A very different book that I find myself regularly returning to is Keith Muckleroy’s Maritime Archaeology (1979). Muckelroy wrote the book as an undergraduate at Cambridge in his final year (intimidating or what?), and he is incredibly well-known within the small global maritime archaeological community but very badly known outside it, largely because he died in a diving accident only a few years after publishing this book, meaning that he never went on to a distinguished career like many of his contemporaries at Cambridge. The book is undeniably dated in its at times unashamedly ‘processualist’ approach to site formation and archaeological exploration strategies, but much else still remains of great worth as regards the nature of how human behaviour impacts upon the formation of wreck sites, something that I suspect would be of great use to the recently stranded islander.
Once settled in my new island home and looking around for something to while-away the hours, days, months and perhaps even years before rescue, I’d want to have a copy of James Deetz’s In Small Things Forgotten: an Archaeology of Early American Life (1977 and 2010) to hand. If you’re going to spend a lot of time in self-analysis (of the beneficial sort), and also hopefully undertake some archaeological excavations of the material culture of previous remote island dwellers, then this legendary book of historical archaeology is unquestionably the perfect starting point for the sorts of detailed analyses you’ll likely have time for. Deetz’s writing is also so engaging, its simply a joy to read in and of itself.
Deetz’ provides the micro-archaeology; for the macro, I’d want to turn to Josephine Flood’s Archaeology of the Dreamtime: the Story of Prehistoric Australia and its People (1983 and 1995). I was introduced to this book as an undergraduate by Stephanie Moser, and it’s stuck with me ever since. It was my first journey into the extraordinary world of Indigenous Australian communities, and since that time I’ve been lucky enough to spend some time and do some work in Australia, seeing just a few of the sites mentioned in the flesh. Flood’s book is another work that manages to blend hard science with a profoundly respectful approach to the humans she’s discussing, something that is very important to me as a heritage practitioner. Such respect for, thoughtfulness about and identification of the reality of individuals and communities lives must always in my opinion be central to our work.
Moving from one environment to another, for contrast I’d also want Vicki Szabo’s Monstrous Fishes and the Mead-Dark Sea: Whaling in the Medieval North Atlantic (2008) with me. I came across this book when asked to review it when it came out in 2008, and have been lucky enough since then to meet Vicki and learn more about her work on North Atlantic whaling sites. This is a beautifully written book and also one full of rich insights about a massive variety of topics – it’s so much more than ‘just’ a book about what could be a potentially dry (sic) and technical topic. As a medievalist at heart it also provides a crucial touchstone to this first true intellectual love of mine, blending medieval archaeology, history, iconography and ethnography in a manner that absolutely appeals to me.

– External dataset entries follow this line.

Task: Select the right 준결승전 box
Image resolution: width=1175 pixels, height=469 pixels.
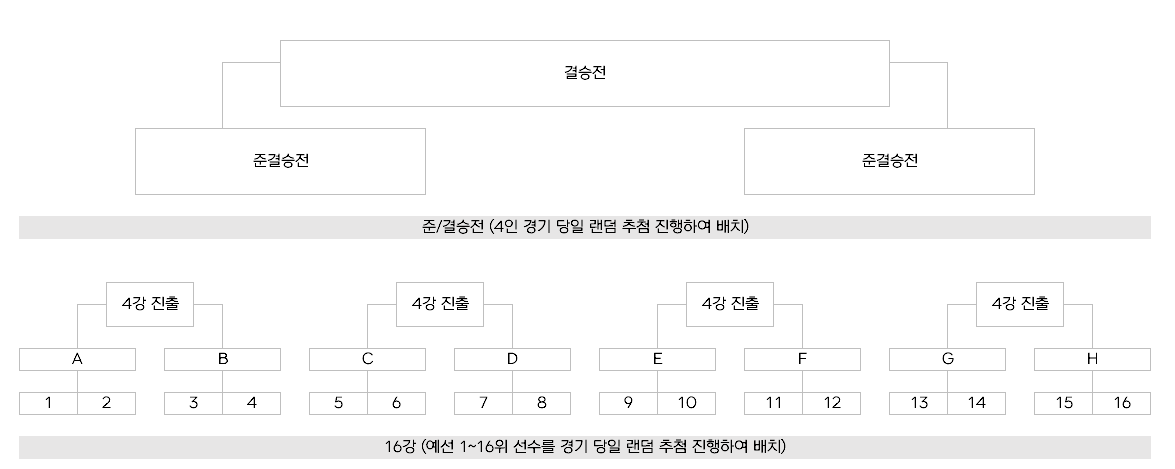Action: click(889, 161)
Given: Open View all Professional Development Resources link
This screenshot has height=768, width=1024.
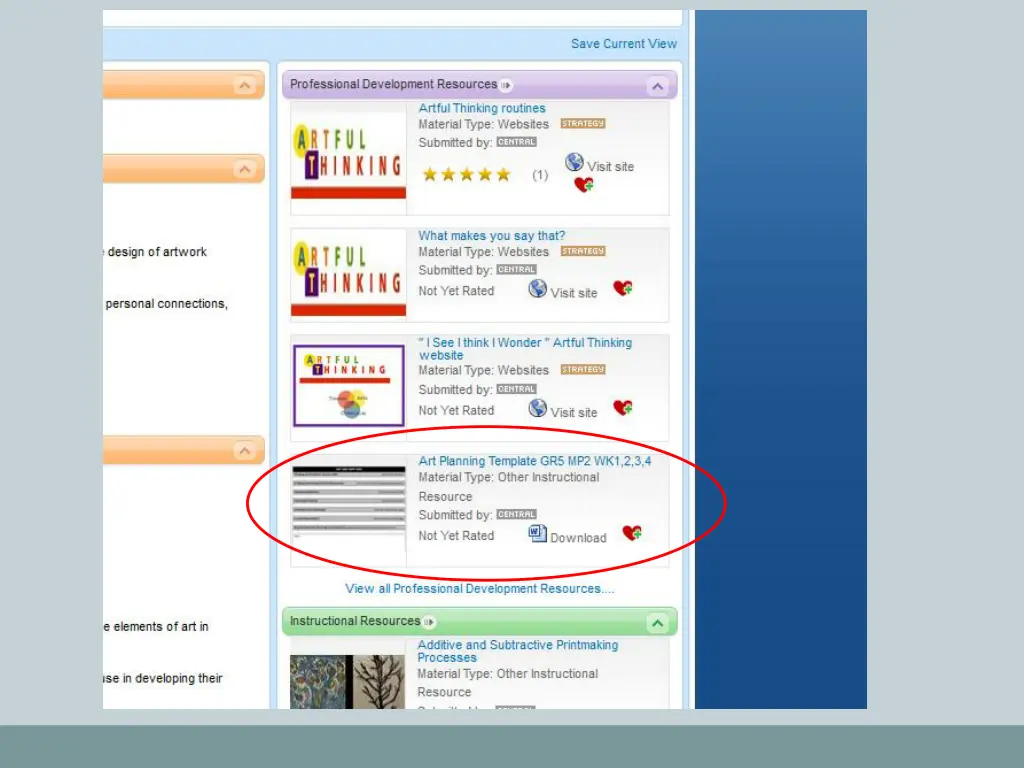Looking at the screenshot, I should pos(480,589).
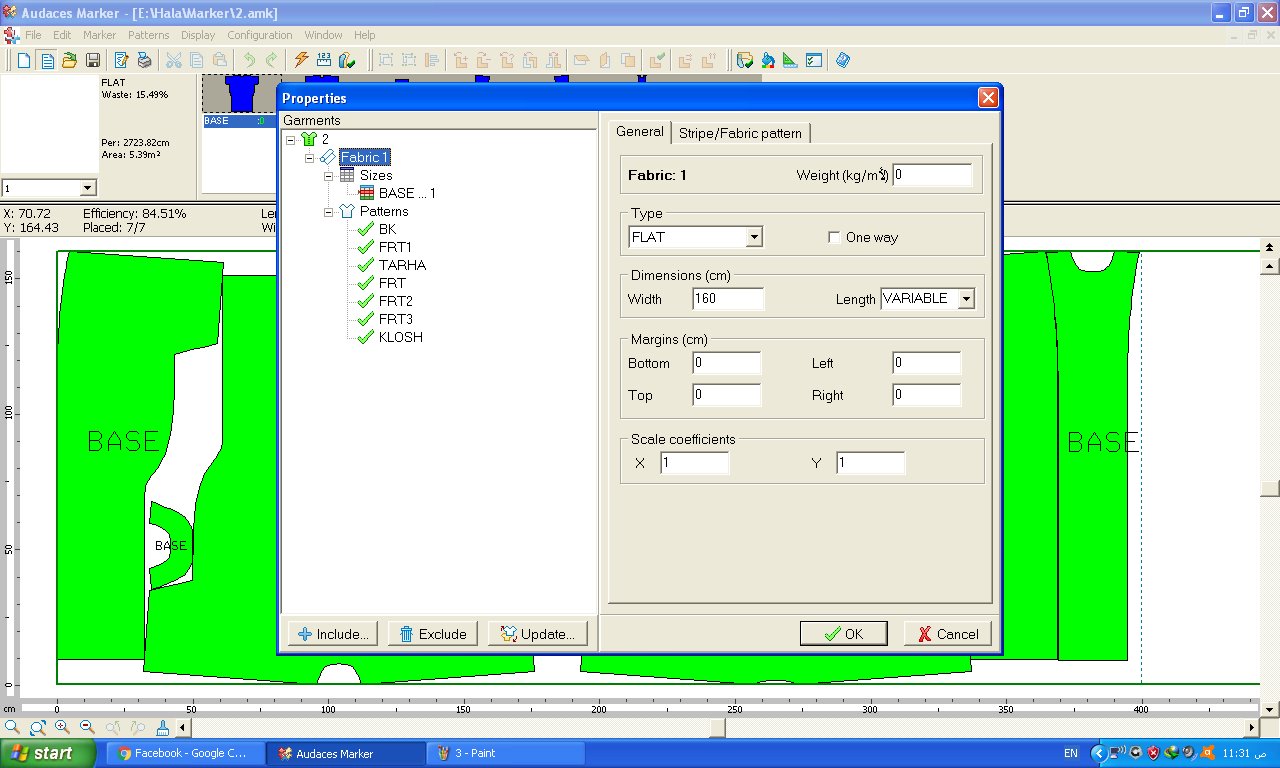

Another book in this intellectual spirit is Colin Platt’s Medieval Southampton: the Port and Trading Community, A.D. 1000–1600 (1973). Colin was my mentor as an undergraduate, and I was lucky enough to remain in contact with him until his death last year. His teaching about medieval and Renaissance art and archaeology lit the intellectual light in me that led on to my MA and then PhD in archaeology and art history, so it’s not overstating the case to say that I owe, in large part, my career to him. He also began the painful process – still ongoing – of teaching me how to write and crucially how to edit work! I think of Colin pretty much every day as a consequence: ‘how would Colin have approached a piece of writing or editing?’ is a constant mental refrain for me, as I know it is too for many of the other archaeologists he mentored over so many years. This is not one of his best known books, but it is the summation of his many years leading fieldwork in the pre-PPG16 days of ‘rescue’ archaeology in the medieval port of Southampton. I’ve long harboured a desire to revisit his work in the light of the massive developments in that city since the 1960s, as there remains so much to say about this crucial port, in its own way one of the great cities of the medieval world.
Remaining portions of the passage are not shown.